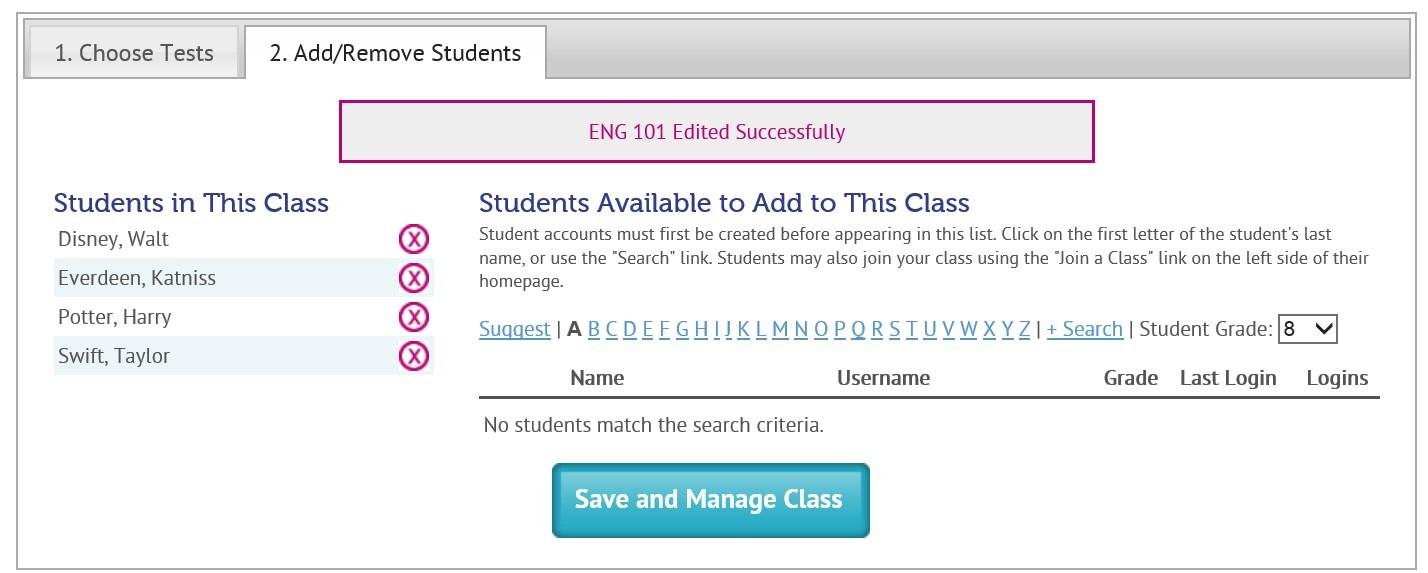Sort by the Last Login column header
The image size is (1428, 573).
[x=1228, y=378]
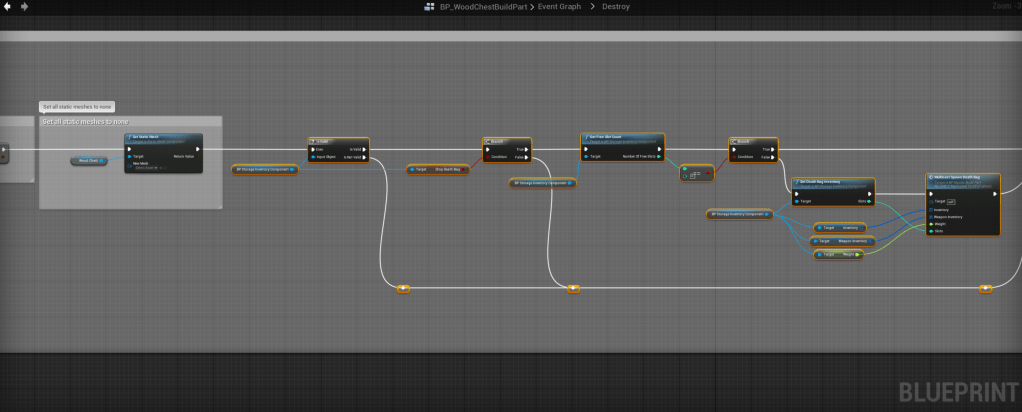Click the rightmost reroute node on bottom wire
Screen dimensions: 1022x412
pyautogui.click(x=986, y=289)
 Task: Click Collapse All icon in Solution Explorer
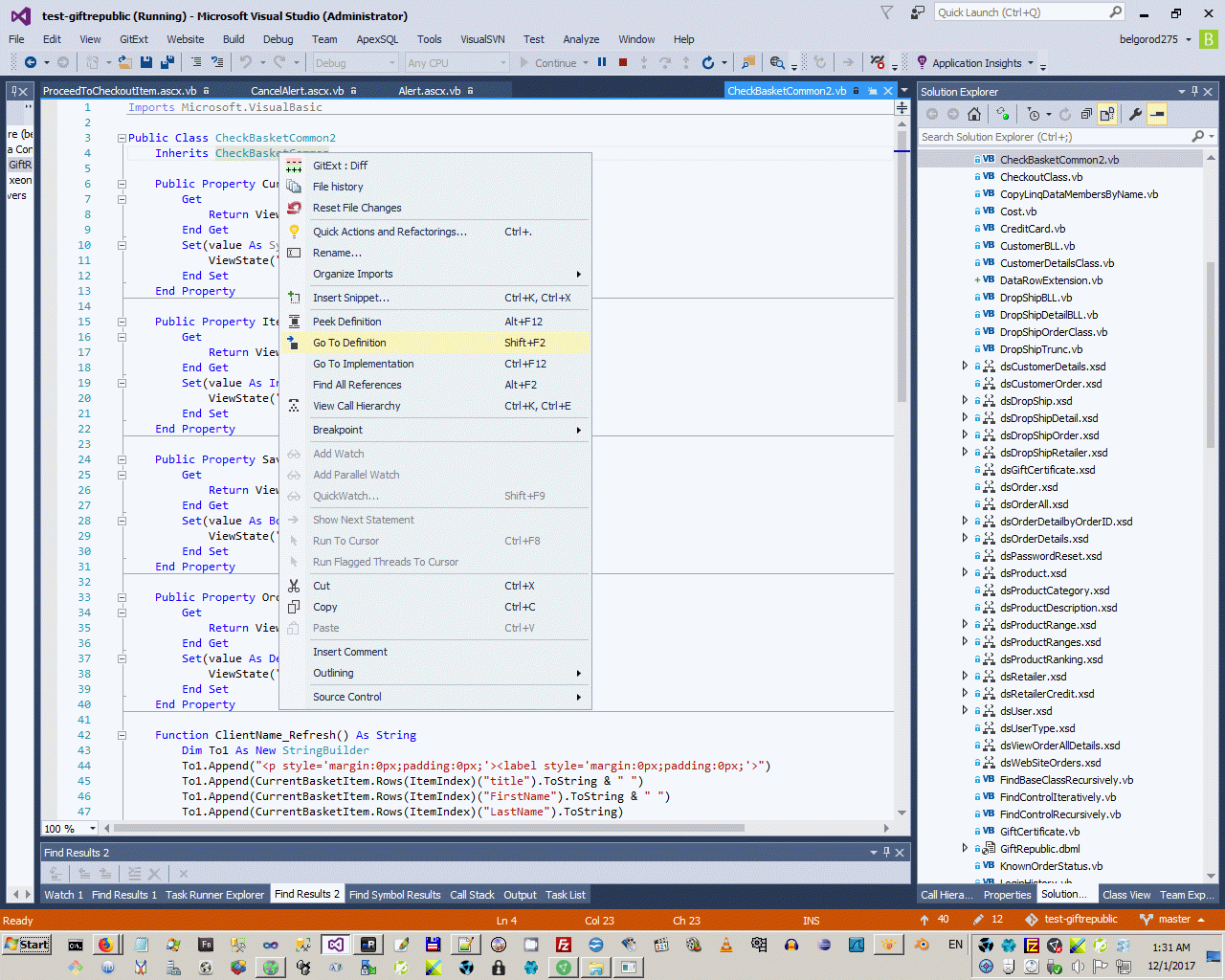click(1086, 114)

☆ ☆ ☆ ☆ ☆

Output verbatim the lines beginning at the line with "Task: Click Collapse" and ending at the last line of the material above, inclusive. Do not carry over any pictures.

Answer to this exercise:
 Task: Click Collapse All icon in Solution Explorer
click(1086, 114)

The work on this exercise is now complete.